Siamo ancora indietro nel cambiare il rapporto verso questo nostro pianeta, bellissimo e fragile. Dobbiamo mettercelo in testa: abbiamo fretta. Ma non solo noi italiani, tutto il mondo. Dobbiamo fare una transizione energetica entro il 2050 e non abbiamo alternative. L’alternativa non è l’Eldorado, ma è il torrente che ci entra in casa o la frana che si riversa in azienda. La transizione non serve per far piacere agli ambientalisti o per essere politically correct, la transizione è necessaria per noi e per i nostri figli. Non c’è alternativa, non c’è un piano B. Per questo è fondamentale il ruolo dei governi e la loro competenza.
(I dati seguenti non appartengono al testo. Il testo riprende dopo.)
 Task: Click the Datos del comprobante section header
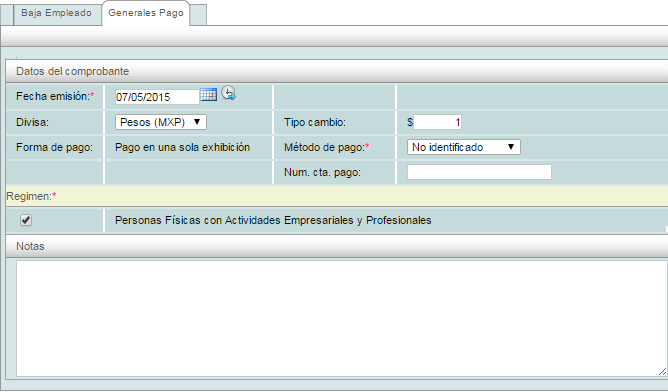coord(337,71)
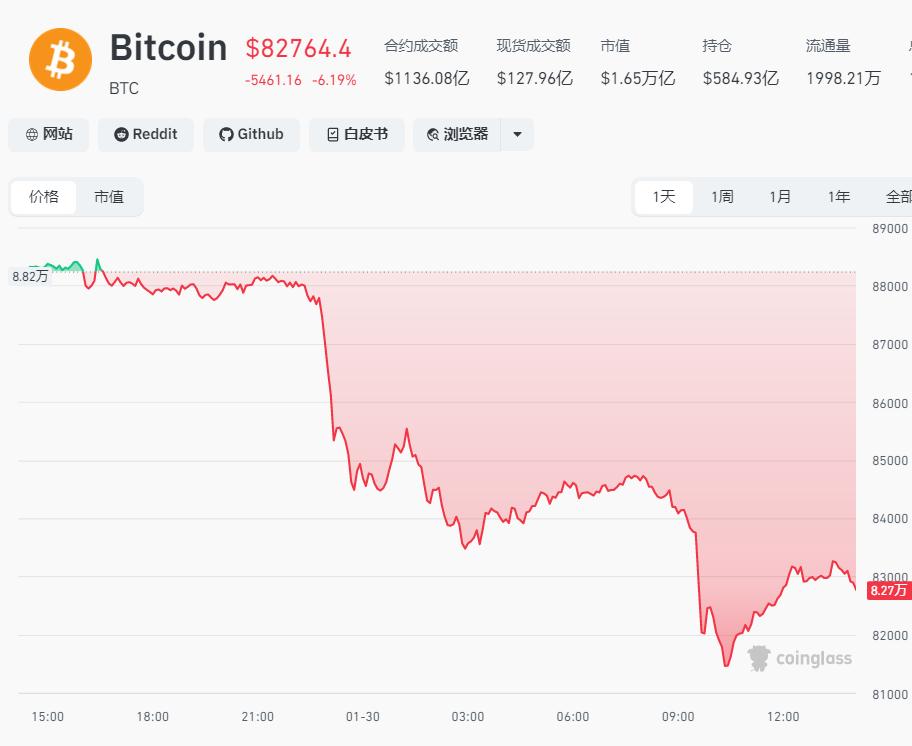Viewport: 912px width, 746px height.
Task: Switch chart to 市值 view
Action: (109, 197)
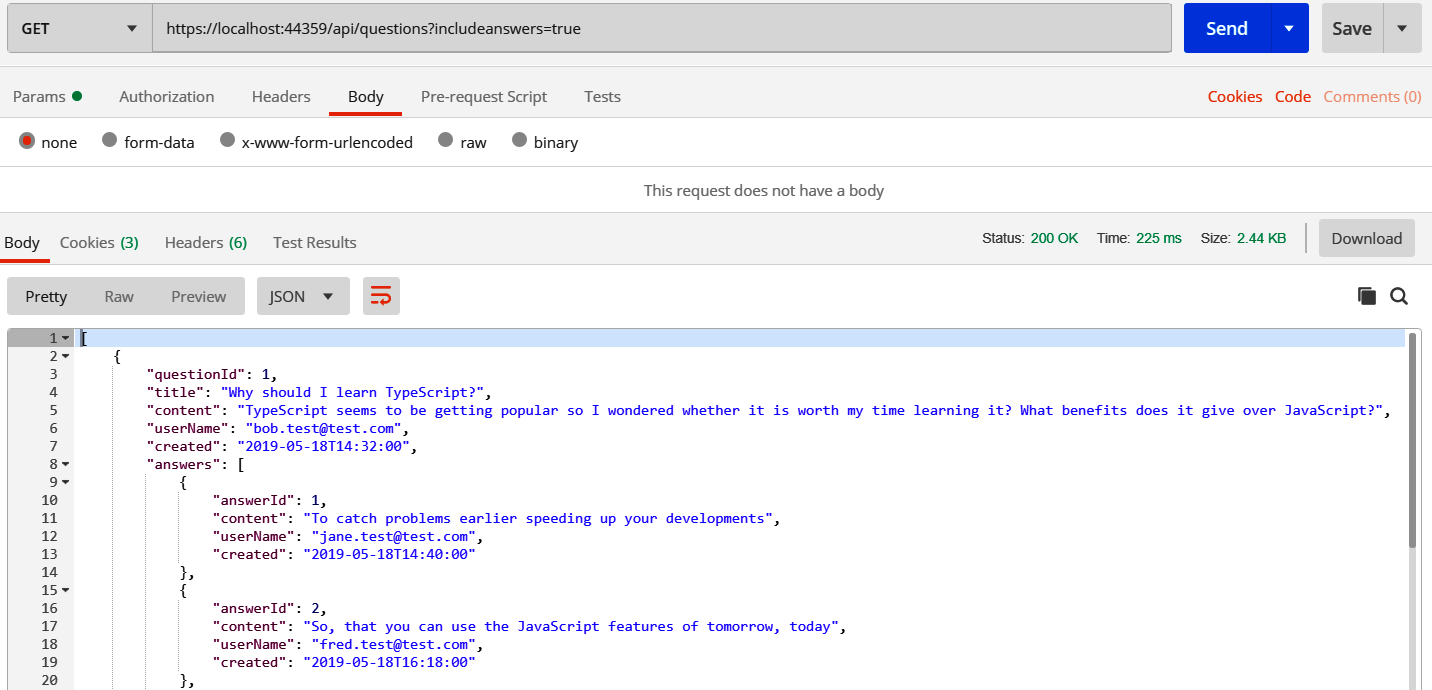This screenshot has width=1432, height=690.
Task: Click the Download response button
Action: [x=1366, y=238]
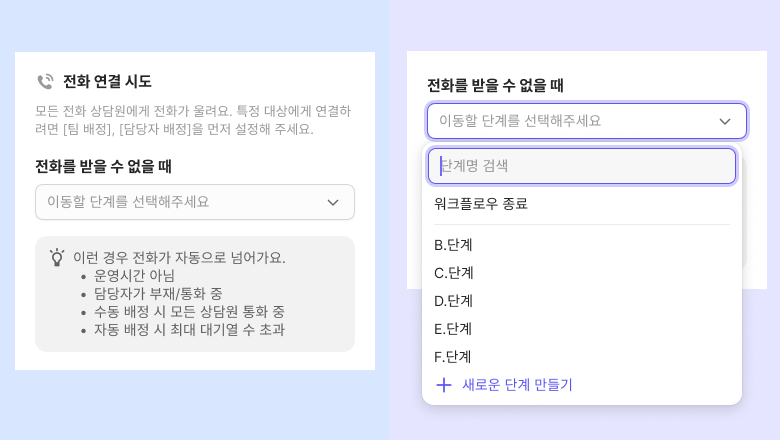Click the lightbulb icon in the tip box
Screen dimensions: 780x440
(x=57, y=257)
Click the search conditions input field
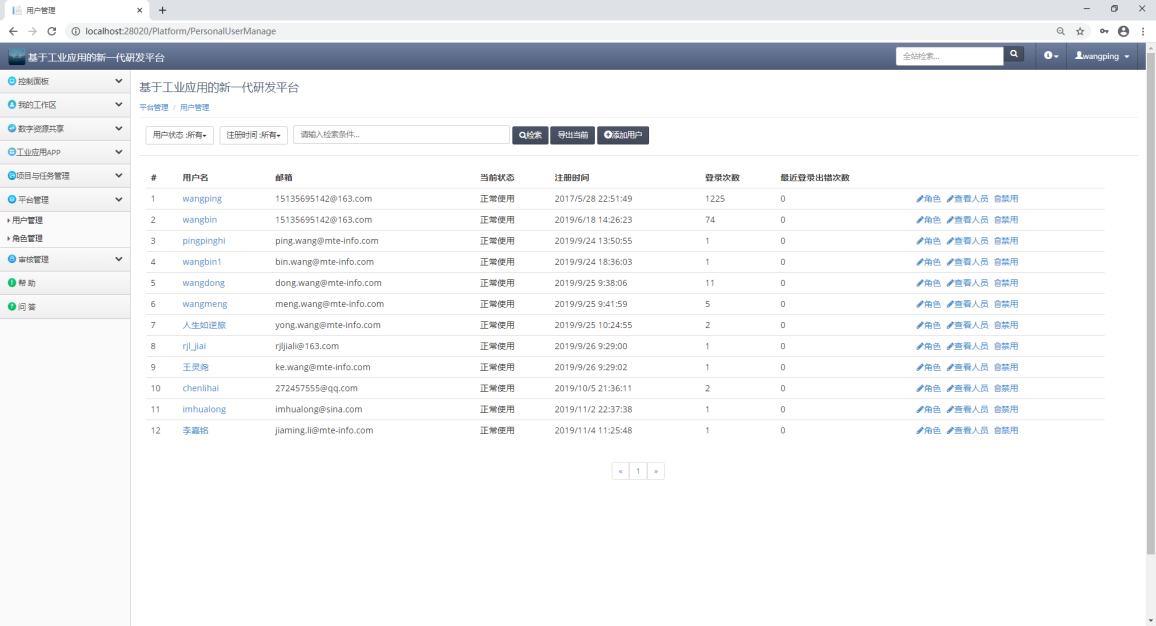Viewport: 1156px width, 626px height. [401, 135]
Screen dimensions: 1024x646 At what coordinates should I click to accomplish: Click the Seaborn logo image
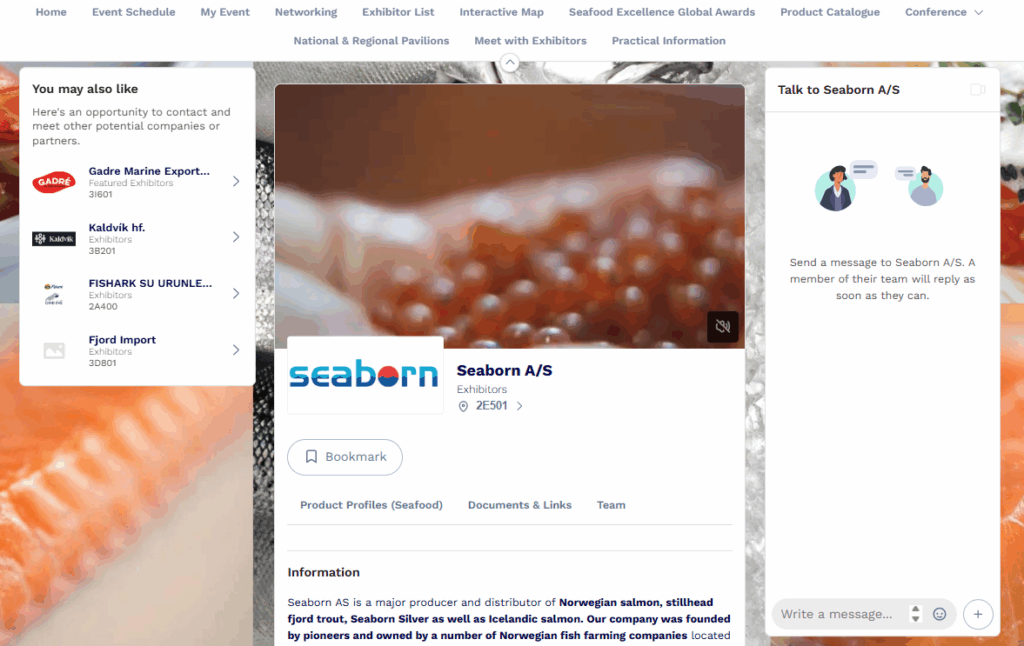pos(365,375)
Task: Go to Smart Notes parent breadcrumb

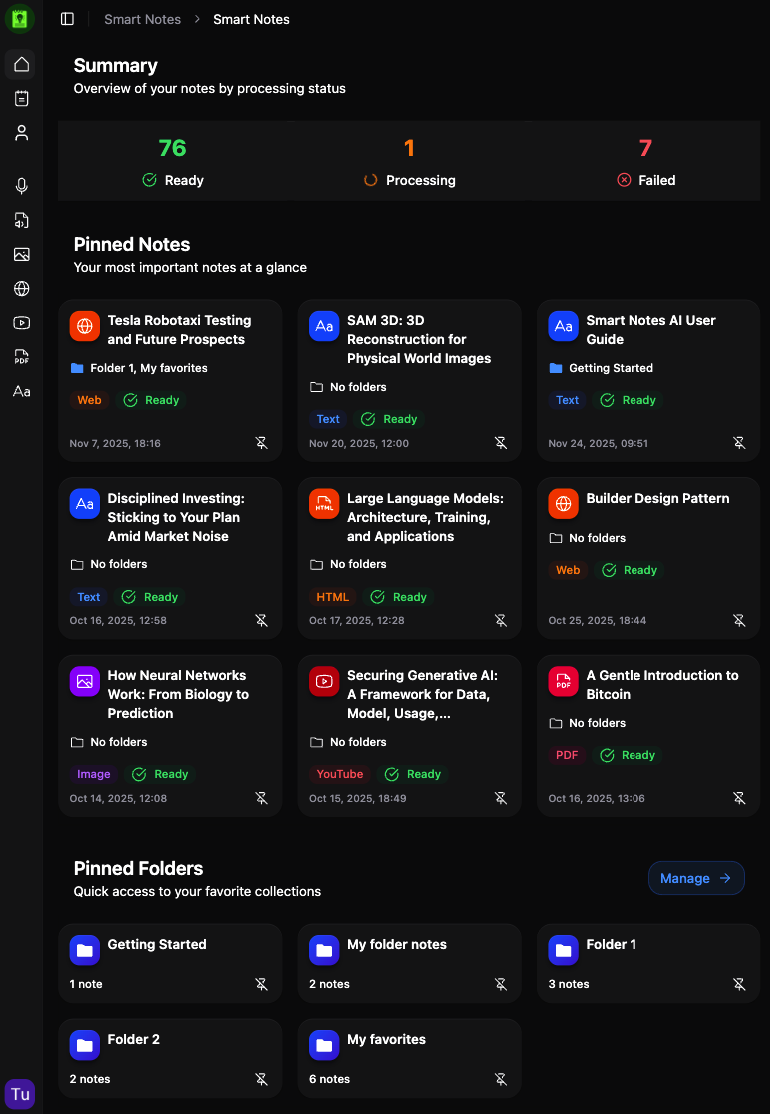Action: point(143,19)
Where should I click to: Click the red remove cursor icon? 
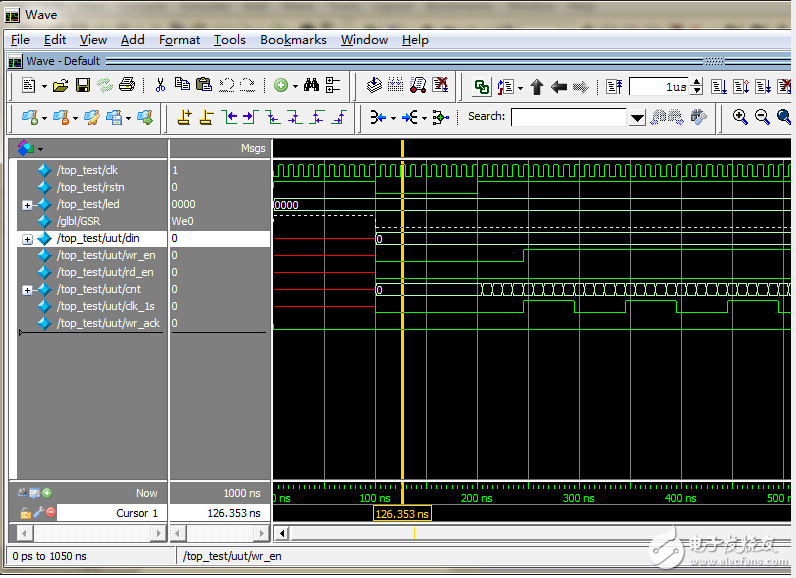[x=49, y=513]
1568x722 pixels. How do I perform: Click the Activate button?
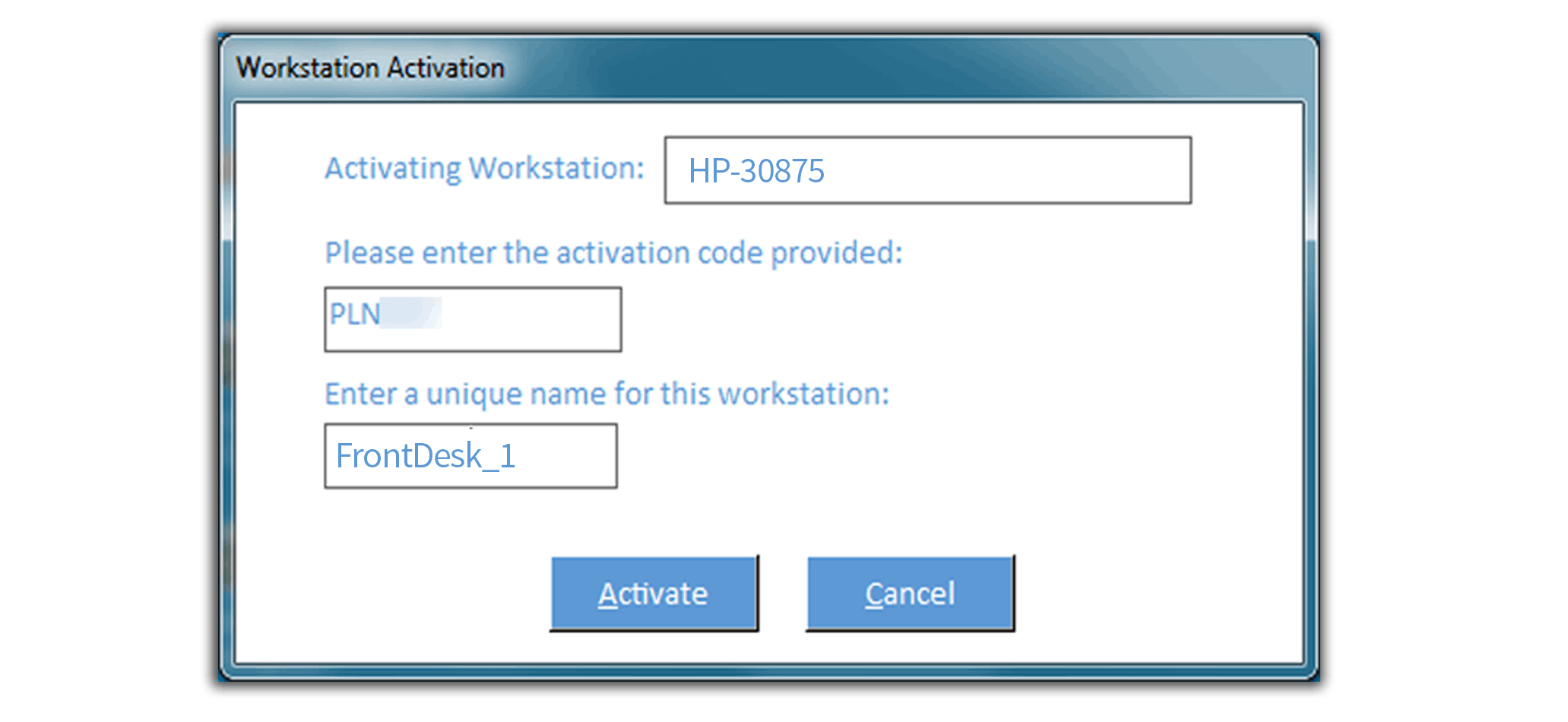coord(653,594)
Per affrontare l’emergenza Covid-19 abbiamo istituito un Comitato tecnico-scientifico. Quando avremo un Comitato tecnico-scientifico per l’emergenza energetica ed ecologica? Le crisi pandemiche sono crisi a picco, cioè vanno a ondate, ma prima o poi si spengono: nessuna civiltà è mai scomparsa per una pandemia. La crisi clima-energia è una crisi a baratro, che può davvero spazzarci via. Quando parte lo scioglimento dei ghiacci antartici, non c’è una tecnologia che ti permette di tornare indietro. Il vaccino contro la crisi energia-clima, non esiste. Il vaccino è solo cambiare strada. In fretta.